If we’re being honest, it’s becoming more and more difficult to find people like that.

Kids who have come up through the school pipeline beginning in the late 1990s are now graduated from college and hitting the workforce. Other teens, born in the late 1990s, are now popping up in typical ‘teenager jobs’ (i.e. retail, movie theaters, fast food). These are kids who have come through a school pipeline that is full of standardized testing, and rote memorization. Today’s students are being taught what to think and not how to think.

As technological expansion started to explode in the late 1970s, and early 1980s, it became apparent that the Industrial model of education, which has been in place since the Industrial Revolution, had significant weaknesses.
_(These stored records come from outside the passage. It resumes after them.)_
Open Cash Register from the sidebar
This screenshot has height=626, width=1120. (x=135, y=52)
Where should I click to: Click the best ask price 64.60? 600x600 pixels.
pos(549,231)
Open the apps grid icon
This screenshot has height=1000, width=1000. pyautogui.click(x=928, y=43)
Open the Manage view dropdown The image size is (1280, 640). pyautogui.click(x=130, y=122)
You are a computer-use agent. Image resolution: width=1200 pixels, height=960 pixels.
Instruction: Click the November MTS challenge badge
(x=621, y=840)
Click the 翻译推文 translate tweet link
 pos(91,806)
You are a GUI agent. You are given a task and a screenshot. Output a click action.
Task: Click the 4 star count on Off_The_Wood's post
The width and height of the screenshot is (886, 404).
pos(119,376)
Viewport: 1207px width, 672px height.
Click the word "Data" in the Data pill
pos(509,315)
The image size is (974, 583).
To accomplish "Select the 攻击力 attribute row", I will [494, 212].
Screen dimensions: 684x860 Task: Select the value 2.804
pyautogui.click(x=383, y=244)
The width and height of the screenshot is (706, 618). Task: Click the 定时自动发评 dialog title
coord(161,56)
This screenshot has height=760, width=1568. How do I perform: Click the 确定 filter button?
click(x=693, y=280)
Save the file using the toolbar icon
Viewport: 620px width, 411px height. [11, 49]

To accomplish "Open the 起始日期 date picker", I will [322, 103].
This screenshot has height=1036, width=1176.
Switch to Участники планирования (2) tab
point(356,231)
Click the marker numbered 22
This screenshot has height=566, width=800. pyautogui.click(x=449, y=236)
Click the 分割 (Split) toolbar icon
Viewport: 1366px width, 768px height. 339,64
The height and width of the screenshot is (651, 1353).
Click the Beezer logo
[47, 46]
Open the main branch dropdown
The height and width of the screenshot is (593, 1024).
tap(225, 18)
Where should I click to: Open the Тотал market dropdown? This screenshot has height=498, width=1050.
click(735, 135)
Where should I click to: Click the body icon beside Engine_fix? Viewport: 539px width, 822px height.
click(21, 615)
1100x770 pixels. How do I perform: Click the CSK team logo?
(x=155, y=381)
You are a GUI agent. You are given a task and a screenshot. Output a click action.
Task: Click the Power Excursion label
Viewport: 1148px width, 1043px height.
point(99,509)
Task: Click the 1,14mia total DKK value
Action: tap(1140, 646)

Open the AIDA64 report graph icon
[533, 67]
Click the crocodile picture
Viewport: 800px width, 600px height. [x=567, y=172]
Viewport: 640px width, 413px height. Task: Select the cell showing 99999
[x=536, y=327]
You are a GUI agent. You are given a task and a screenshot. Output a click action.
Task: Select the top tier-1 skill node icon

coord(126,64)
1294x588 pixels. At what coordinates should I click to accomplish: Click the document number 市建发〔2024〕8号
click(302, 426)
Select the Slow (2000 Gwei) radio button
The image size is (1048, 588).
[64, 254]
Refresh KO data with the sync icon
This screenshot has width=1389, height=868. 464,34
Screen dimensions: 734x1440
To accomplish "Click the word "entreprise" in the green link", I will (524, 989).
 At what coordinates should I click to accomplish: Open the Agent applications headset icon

These weaknesses led to the beginning of the decline in US student performance versus students in the rest of the world. As the world began to move faster, US students began to fall further and further behind.

Beginning in the 1980s, accountability in education began to grow as a movement. As the Americans saw educational performance begin to falter in comparison to other nations, educators, administrators, and legislators began looking for ways to improve school and student performance, particularly in math and science. This led to the birth of the accountability, or educational standards, movement. Now, almost 15 years after the No Child Left Behind Act (NCLB), we see that the focus on metrics and statistics to measure student performance hasn’t returned the results that were promised.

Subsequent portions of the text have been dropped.